Only later did I discover GymUltra tucked in the bowels of Uymatiao Building; for 650 pesos a month working out sweat and muscles, I considered it a bargain. Of course, their cardio machine doesn’t work, and the instructor is inept and narcissistic, always given to showing off by pumping iron or preening in front of the mirror-covered walls, but I decided then that this gym would do well for me: this was where I planned to endure months to look like Lukas Ridgeston. Or any one of those video faces that burned regularly the head of my VCR. This was it. Chances bloomed to deconstruct perverse wishes, Derrida meeting Nin. Or, if I have to be Jungian and mythological: the ugly duckling turned swan.
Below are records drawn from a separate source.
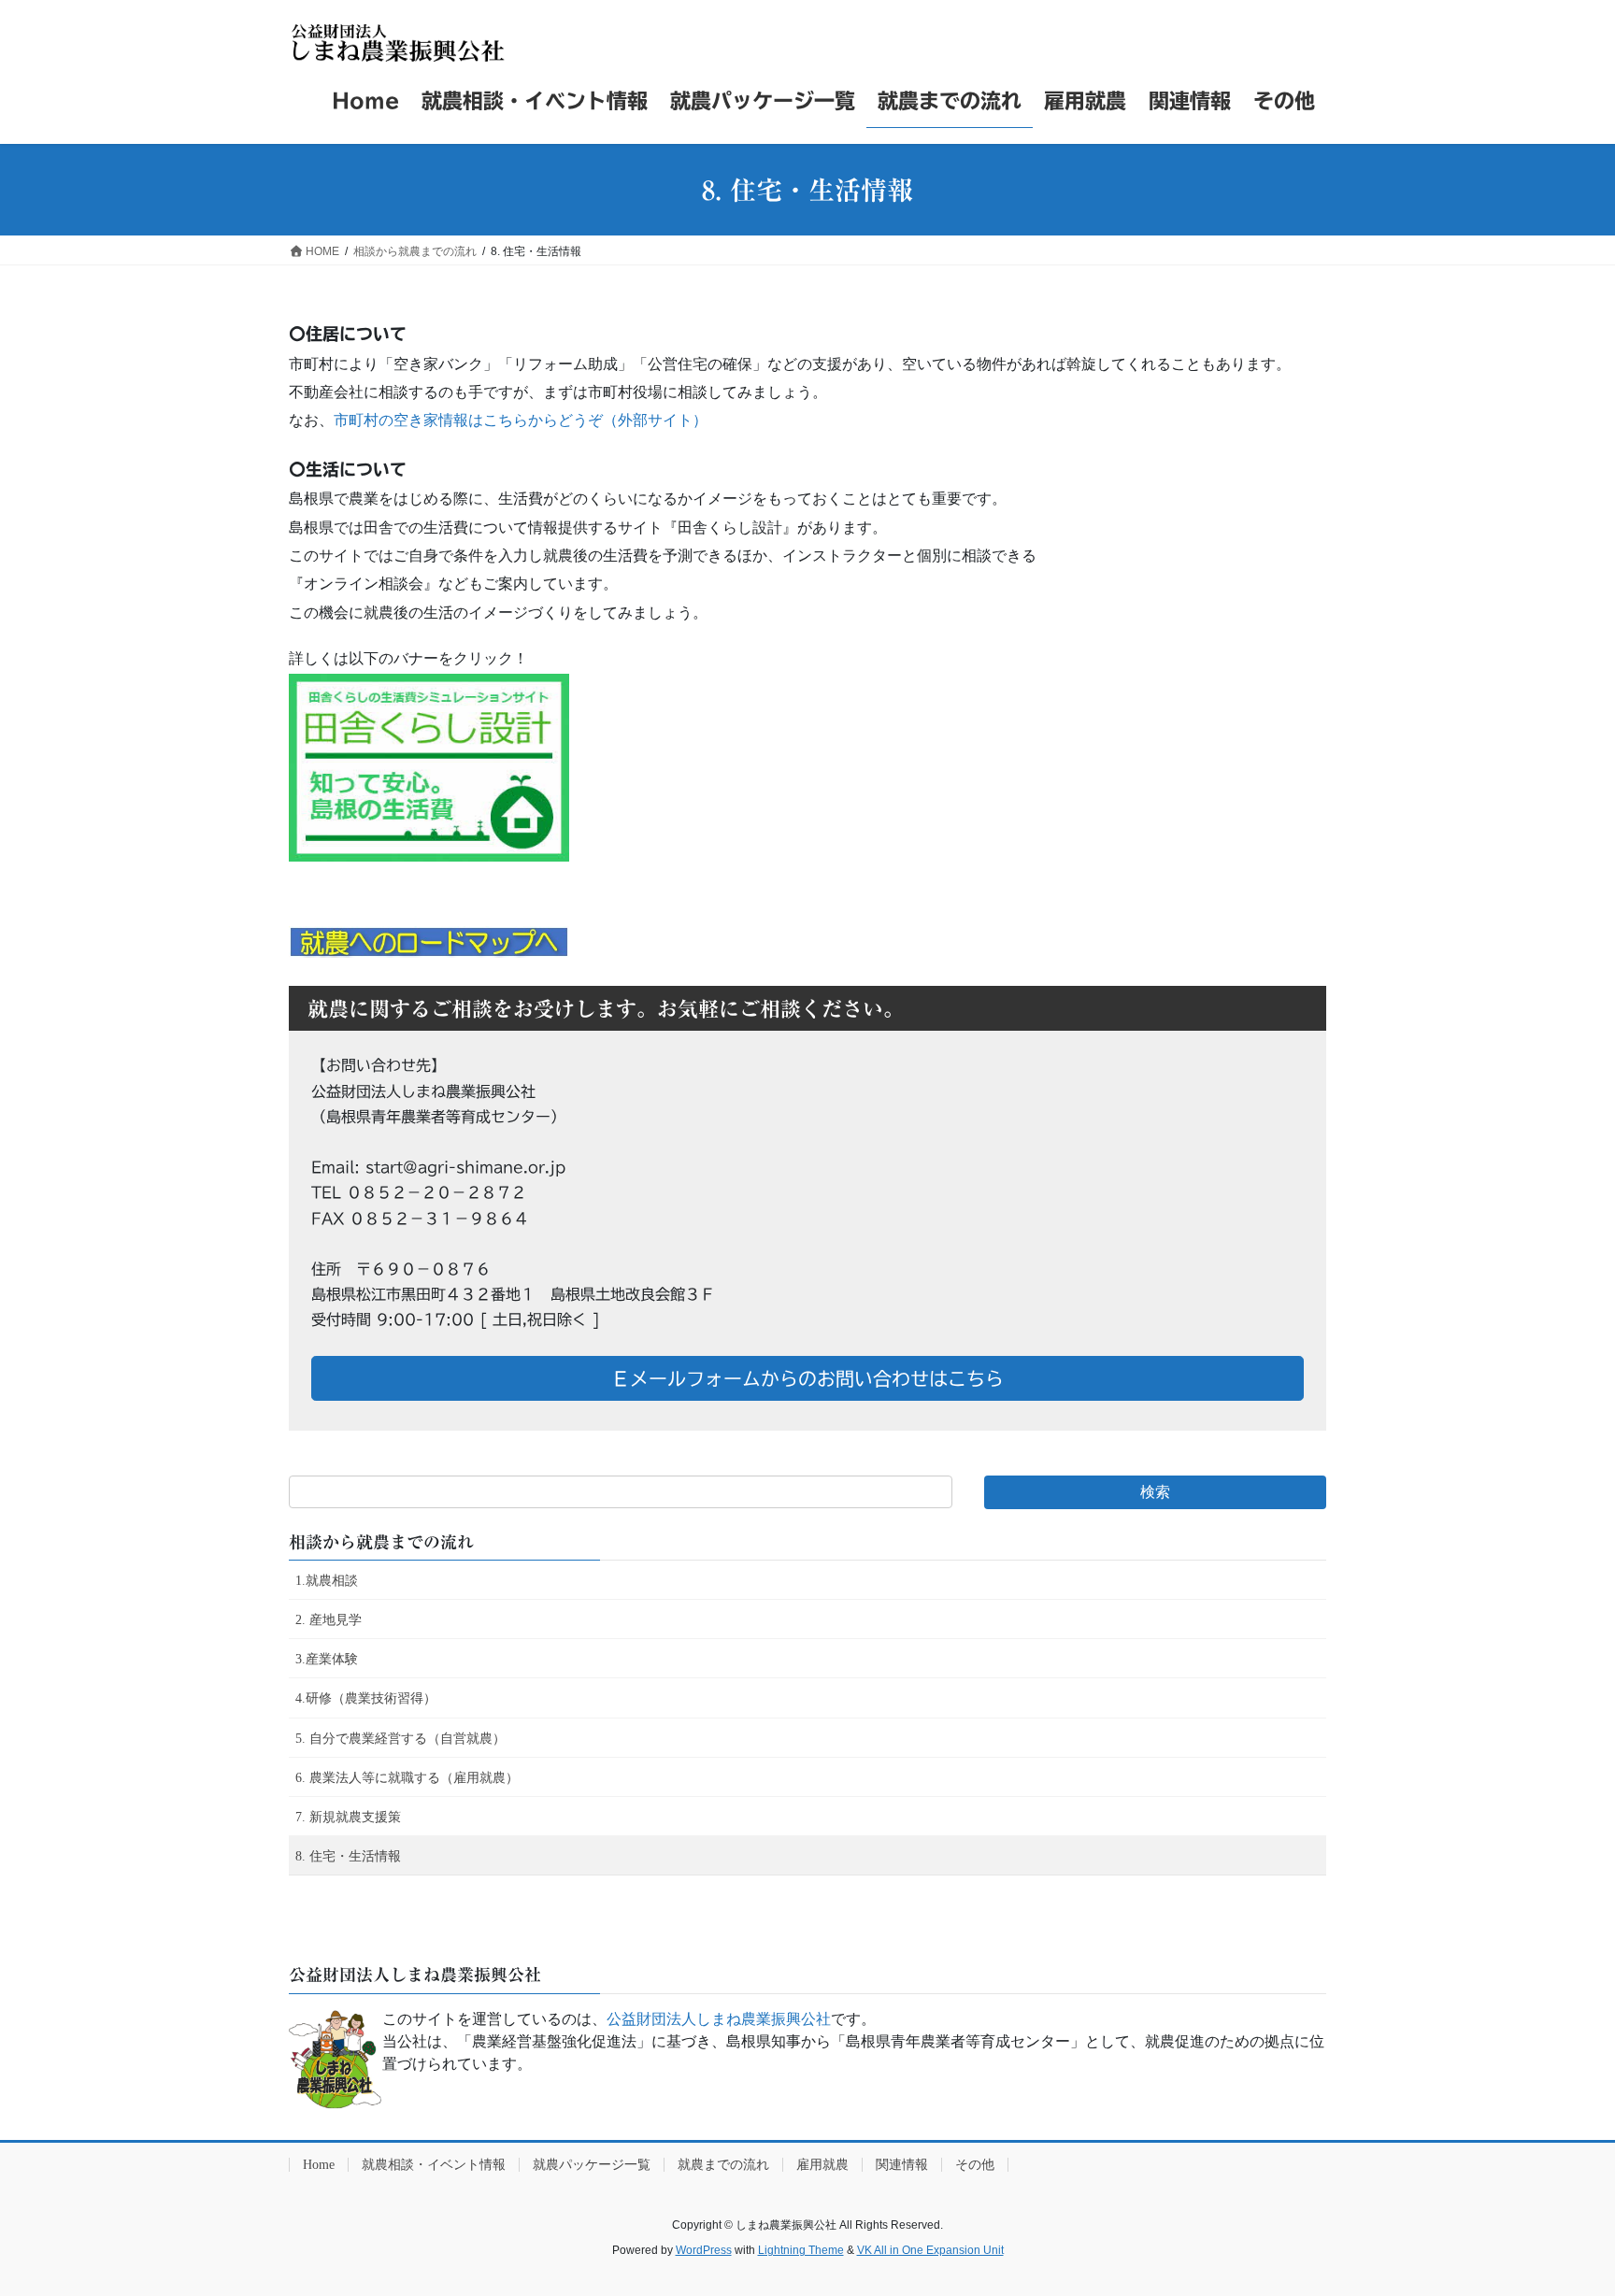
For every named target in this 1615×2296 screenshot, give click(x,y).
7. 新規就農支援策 (348, 1817)
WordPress (704, 2250)
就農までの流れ (723, 2165)
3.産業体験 (326, 1659)
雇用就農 (822, 2165)
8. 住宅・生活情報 (348, 1856)
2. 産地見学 (328, 1620)
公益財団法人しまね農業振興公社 (719, 2019)
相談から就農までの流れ (381, 1541)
Six hundred fifty pesos a month—steep sometimes, given my lot—is an investment worthy of any of the hustles to follow. A primed body is worth material comfort.
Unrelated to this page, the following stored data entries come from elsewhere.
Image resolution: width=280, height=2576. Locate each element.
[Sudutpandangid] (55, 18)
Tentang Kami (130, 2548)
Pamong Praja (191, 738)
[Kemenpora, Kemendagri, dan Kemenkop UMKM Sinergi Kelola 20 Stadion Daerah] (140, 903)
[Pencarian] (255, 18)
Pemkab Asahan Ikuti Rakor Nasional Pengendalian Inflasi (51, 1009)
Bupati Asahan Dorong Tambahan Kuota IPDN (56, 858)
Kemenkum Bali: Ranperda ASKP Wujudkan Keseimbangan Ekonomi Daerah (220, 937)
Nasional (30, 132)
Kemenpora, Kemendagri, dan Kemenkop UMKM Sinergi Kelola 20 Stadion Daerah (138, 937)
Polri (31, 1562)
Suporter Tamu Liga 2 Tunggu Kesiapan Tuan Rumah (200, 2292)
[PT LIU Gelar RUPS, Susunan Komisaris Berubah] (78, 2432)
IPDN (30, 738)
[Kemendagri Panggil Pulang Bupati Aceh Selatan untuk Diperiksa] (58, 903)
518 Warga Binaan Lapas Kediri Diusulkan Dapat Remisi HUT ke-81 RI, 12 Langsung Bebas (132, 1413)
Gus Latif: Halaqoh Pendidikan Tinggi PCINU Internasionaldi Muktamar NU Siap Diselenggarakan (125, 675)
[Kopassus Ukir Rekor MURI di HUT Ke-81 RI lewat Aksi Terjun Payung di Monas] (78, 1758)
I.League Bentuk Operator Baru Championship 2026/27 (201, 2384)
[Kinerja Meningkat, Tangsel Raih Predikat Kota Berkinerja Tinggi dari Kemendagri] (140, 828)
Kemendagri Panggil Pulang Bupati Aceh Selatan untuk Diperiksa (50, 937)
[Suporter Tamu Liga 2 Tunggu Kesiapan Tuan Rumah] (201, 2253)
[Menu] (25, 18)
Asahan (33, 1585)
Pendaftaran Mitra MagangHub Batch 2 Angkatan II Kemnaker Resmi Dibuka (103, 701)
Even at 19, you must see by now, I already wear the world on my shoulders.

This is the deal: two hours in a single night for not less than a thousand, or maybe more, depending really on the take, and on my time. I’m a busy person, and I delude myself in thinking I have a reputation to maintain. I do this for capitalist fun really—to test Althusser and Marx, I tell myself: commodification as practical exercise, setting a price for an object of desire—John Berger’s thesis on “gaze” fleshed out. Thinking in the abstract makes me feel good, reduces the guilt to a mental exercise. But basically, there is only the memory of needing money most, especially when final exams come and there are tuition fees to bear, like rough hands clawing at my flesh, enough to eat me alive.

My mother has no clue, of course. She sells Avon when she is not playing mahjong, and cannot be bothered. She thinks I have a scholarship. I nod and tell her lies; I lost my scholarship when I got a 1.5 for Algebra, for not sucking Prof. Manalastas’s dick. I had principles then.

Most days, I tell myself, I don’t mind. What’s a dick for a cellphone card?